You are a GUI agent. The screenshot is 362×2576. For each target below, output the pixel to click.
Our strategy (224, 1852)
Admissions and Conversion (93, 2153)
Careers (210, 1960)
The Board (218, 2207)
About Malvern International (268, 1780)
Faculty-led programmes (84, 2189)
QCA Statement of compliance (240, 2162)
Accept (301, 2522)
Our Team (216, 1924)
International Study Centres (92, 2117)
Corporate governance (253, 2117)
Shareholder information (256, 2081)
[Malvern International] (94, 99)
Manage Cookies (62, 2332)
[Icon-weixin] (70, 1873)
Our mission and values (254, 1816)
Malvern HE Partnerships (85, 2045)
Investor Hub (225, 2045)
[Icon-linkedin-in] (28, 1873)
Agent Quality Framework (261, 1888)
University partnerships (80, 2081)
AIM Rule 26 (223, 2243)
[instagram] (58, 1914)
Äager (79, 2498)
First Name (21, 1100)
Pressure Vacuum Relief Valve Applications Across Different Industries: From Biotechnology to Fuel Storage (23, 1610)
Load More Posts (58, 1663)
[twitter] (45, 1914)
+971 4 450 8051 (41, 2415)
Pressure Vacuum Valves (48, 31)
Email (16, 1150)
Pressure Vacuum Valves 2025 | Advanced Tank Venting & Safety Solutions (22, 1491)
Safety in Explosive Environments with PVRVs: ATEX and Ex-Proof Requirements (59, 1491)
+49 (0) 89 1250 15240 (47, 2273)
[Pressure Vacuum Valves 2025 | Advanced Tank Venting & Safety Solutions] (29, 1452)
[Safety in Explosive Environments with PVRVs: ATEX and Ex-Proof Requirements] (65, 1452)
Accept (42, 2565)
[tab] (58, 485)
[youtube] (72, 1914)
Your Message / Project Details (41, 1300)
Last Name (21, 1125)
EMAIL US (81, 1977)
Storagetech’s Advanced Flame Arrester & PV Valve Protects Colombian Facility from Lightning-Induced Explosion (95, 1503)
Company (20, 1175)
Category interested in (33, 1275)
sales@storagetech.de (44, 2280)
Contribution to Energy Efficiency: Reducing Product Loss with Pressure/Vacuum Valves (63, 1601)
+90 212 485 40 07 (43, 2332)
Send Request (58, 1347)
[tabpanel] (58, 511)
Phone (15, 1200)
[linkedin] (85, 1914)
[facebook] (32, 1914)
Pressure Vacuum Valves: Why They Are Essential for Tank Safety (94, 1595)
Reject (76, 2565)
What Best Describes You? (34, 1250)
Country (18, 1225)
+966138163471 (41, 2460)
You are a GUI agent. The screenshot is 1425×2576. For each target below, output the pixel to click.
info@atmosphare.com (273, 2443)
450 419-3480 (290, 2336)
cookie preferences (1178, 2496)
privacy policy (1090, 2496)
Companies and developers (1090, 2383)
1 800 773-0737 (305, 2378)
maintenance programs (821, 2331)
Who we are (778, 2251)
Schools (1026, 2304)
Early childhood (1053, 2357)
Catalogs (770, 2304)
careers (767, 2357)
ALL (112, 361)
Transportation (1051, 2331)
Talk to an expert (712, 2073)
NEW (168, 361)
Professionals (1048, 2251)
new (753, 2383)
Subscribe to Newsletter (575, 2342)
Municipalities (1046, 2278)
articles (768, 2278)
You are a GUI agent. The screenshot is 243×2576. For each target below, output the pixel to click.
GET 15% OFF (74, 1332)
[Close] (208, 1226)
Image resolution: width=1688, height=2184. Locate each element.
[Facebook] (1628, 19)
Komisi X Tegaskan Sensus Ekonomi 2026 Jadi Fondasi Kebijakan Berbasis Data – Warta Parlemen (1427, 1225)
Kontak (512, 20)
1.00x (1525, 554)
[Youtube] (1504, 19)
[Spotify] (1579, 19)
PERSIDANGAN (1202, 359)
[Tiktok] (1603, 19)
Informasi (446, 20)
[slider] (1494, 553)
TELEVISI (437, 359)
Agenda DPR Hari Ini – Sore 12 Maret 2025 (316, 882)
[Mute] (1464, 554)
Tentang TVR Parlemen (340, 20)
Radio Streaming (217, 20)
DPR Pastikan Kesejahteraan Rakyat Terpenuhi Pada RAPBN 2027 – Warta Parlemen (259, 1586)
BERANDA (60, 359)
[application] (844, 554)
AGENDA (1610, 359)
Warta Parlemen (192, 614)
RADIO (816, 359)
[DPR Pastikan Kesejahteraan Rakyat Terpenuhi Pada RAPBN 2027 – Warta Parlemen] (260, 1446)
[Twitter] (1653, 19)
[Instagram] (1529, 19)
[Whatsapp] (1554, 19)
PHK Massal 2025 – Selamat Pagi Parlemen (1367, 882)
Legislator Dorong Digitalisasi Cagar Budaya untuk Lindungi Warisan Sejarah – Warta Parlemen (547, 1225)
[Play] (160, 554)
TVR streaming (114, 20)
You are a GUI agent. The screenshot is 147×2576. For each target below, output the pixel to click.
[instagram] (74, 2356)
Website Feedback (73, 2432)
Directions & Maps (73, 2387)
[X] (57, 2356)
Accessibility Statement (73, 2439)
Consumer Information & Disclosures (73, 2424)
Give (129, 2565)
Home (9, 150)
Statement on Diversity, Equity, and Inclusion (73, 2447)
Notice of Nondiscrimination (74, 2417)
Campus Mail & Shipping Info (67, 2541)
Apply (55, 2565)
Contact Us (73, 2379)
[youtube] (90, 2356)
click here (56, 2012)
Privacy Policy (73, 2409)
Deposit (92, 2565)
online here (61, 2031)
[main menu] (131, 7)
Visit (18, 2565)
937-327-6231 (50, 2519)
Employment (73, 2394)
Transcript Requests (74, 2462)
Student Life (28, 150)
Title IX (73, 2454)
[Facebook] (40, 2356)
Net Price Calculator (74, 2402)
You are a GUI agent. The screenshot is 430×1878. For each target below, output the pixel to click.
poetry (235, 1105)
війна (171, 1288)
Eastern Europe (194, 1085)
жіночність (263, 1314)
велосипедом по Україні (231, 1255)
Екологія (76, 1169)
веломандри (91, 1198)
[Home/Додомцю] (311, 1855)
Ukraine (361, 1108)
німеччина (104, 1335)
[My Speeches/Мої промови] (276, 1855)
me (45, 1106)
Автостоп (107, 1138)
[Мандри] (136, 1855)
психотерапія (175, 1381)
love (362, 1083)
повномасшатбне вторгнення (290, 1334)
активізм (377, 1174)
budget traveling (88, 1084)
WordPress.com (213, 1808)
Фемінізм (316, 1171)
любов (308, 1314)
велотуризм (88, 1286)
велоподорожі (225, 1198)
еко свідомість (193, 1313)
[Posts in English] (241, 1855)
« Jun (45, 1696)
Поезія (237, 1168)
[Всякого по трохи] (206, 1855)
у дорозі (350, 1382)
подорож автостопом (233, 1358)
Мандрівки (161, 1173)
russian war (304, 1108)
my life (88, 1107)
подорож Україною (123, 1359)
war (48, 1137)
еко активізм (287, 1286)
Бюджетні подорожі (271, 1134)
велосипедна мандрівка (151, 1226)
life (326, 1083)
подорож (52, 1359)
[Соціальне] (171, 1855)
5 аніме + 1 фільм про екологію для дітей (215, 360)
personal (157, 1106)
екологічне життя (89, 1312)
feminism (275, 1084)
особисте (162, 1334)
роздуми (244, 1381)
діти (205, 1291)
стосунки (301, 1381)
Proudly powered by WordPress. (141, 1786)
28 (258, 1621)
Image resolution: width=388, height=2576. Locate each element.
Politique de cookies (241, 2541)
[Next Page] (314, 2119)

**Task to carry out:**
After locating the line with "Subscribe to Newsletter (575, 2342)" in the material above, return it and each line after it exactly, ending at the line with "Statement on Diversity, Equity, and".

**Solution for this task:**
Subscribe to Newsletter (575, 2342)
Municipalities (1046, 2278)
articles (768, 2278)
You are a GUI agent. The screenshot is 243×2576. For each target below, output the pixel to click.
GET 15% OFF (74, 1332)
[Close] (208, 1226)
Image resolution: width=1688, height=2184. Locate each element.
[Facebook] (1628, 19)
Komisi X Tegaskan Sensus Ekonomi 2026 Jadi Fondasi Kebijakan Berbasis Data – Warta Parlemen (1427, 1225)
Kontak (512, 20)
1.00x (1525, 554)
[Youtube] (1504, 19)
[Spotify] (1579, 19)
PERSIDANGAN (1202, 359)
[Tiktok] (1603, 19)
Informasi (446, 20)
[slider] (1494, 553)
TELEVISI (437, 359)
Agenda DPR Hari Ini – Sore 12 Maret 2025 (316, 882)
[Mute] (1464, 554)
Tentang TVR Parlemen (340, 20)
Radio Streaming (217, 20)
DPR Pastikan Kesejahteraan Rakyat Terpenuhi Pada RAPBN 2027 – Warta Parlemen (259, 1586)
BERANDA (60, 359)
[application] (844, 554)
AGENDA (1610, 359)
Warta Parlemen (192, 614)
RADIO (816, 359)
[DPR Pastikan Kesejahteraan Rakyat Terpenuhi Pada RAPBN 2027 – Warta Parlemen] (260, 1446)
[Twitter] (1653, 19)
[Instagram] (1529, 19)
[Whatsapp] (1554, 19)
PHK Massal 2025 – Selamat Pagi Parlemen (1367, 882)
Legislator Dorong Digitalisasi Cagar Budaya untuk Lindungi Warisan Sejarah – Warta Parlemen (547, 1225)
[Play] (160, 554)
TVR streaming (114, 20)
You are a GUI agent. The screenshot is 147×2576. For each target below, output the pixel to click.
[instagram] (74, 2356)
Website Feedback (73, 2432)
Directions & Maps (73, 2387)
[X] (57, 2356)
Accessibility Statement (73, 2439)
Consumer Information & Disclosures (73, 2424)
Give (129, 2565)
Home (9, 150)
Statement on Diversity, Equity, and Inclusion (73, 2447)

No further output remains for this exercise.